Task description
Continue the passage below on the decline in average human body temperature, starting right after its last sentence.

Excerpt provided
-- Opening Marker --
Most of the people don't realize it, but having a fever is actually a good thing. Whenever a person's body is suffering from an infection, a rise in temperature happens as chemicals, known as pyrogens, are produced to flow in the bloodstream. This is the body's reaction to the stimuli to kill certain viruses and bacteria, especially those that are sensitive to any change in temperature, as explained by How Stuff Works.

In a survey conducted by Carl Reinhold August Wunderlich, a German physician, 25,000 people were surveyed to get the normal rate of human body temperature in 1851. The results made the experts behind the study establish 37 degrees Celsius as that time's standard body temperature.

However, present researchers were able to observe how the temperature of a person has changed over time due to several factors. After studying and observing the temperature of about 35,000 people residing in the United Kingdom and over 250,000 gathered temperature rates, the researchers found the new average human body temperature is now 36.6 degrees Celsius.

In the study published in the journal entitled eLife, researchers shared the reason for the discrepancy of last years' human body normal temperature rate and of today's rate. The team pinpoints physiologic changes due to factors such as age, lifestyle habits, and ambient temperature.

Researchers were able to confirm this truth after analyzing information of three datasets: data gathered from the Union Army veterans of the Civil War between the years 1862 and 1930, data from the United States National Health and Nutrition Examination Survey 1 between 1971 and 1975, and the last dataset gathered from the Standford Translational Research Integrated Database Environment between 2007 and 2017. About 677,423 temperature rates were studied and integrated. Experts assume the same thermometers are used to gather all these rates.
-- Closing Marker --
Given data
-- Opening Marker --
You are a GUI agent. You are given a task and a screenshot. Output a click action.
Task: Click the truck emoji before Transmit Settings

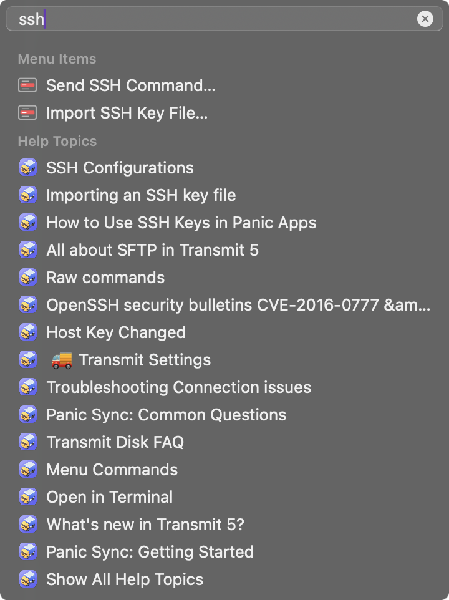pos(62,360)
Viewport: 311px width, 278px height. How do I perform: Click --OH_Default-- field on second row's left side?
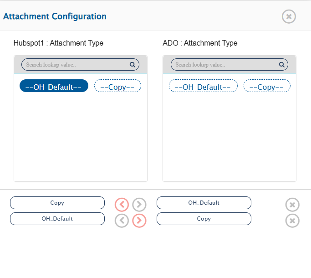tap(57, 219)
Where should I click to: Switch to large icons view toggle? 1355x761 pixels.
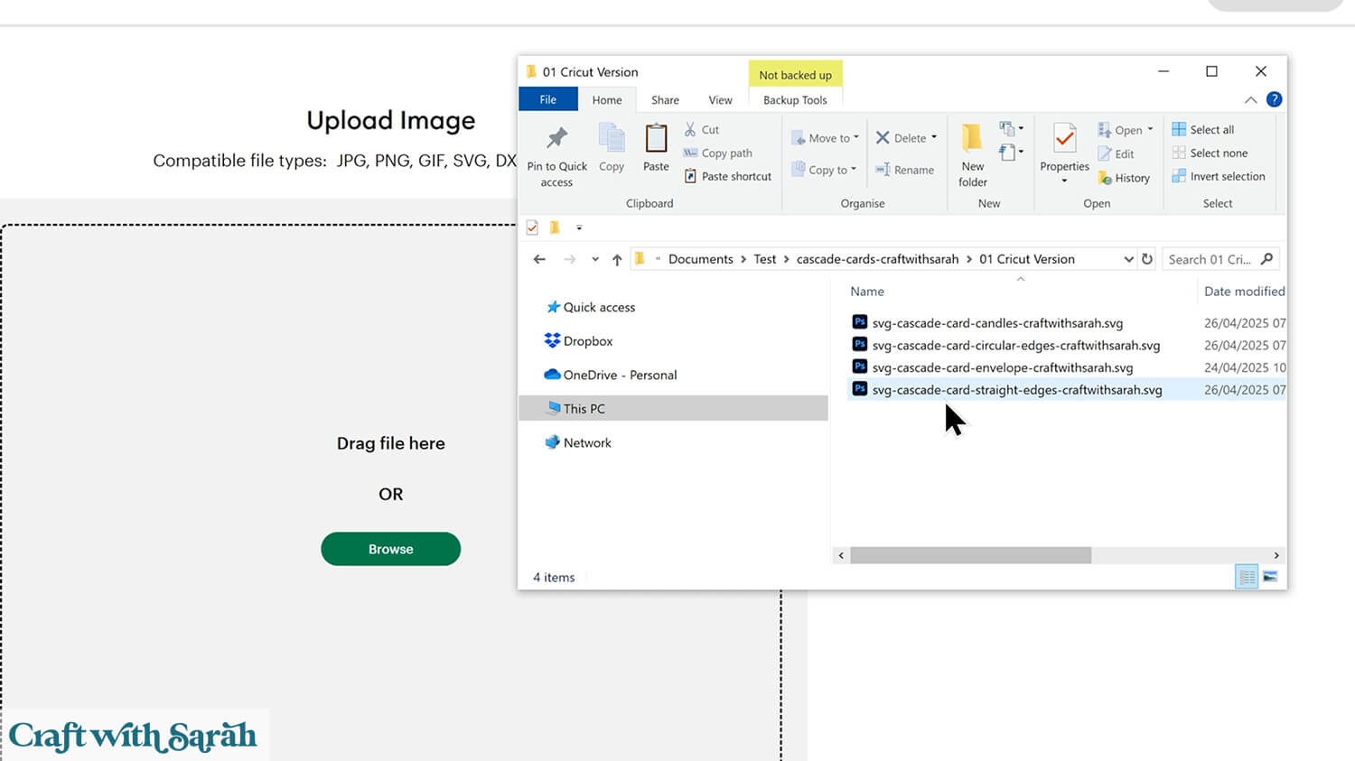[x=1270, y=577]
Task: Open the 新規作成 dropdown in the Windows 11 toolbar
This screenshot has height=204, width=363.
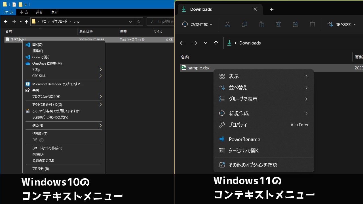Action: tap(197, 24)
-- Closing Marker --
Response to this exercise
The study resulted in several findings, which include the decrease of today's men and women's average temperature by 0.59 and 0.32 degrees Celsius respectively, and the decrease of the average human's body temperature of 0.03 degrees Celsius every decade. Though this study proved how human's body temperature is decreasing every time, experts believe it is still best to follow the old standard for human's normal body temperature, as revealed by Medical News Today.

"Physiologically, we're just different from what we were in the past," claims Dr. Julie Parsonnet, a professor of medicine, health research, and policy, and the senior author of the study. "The environment that we're living in has changed, including the temperature in our homes, our contact with microorganisms, and the food that we have access to", she added.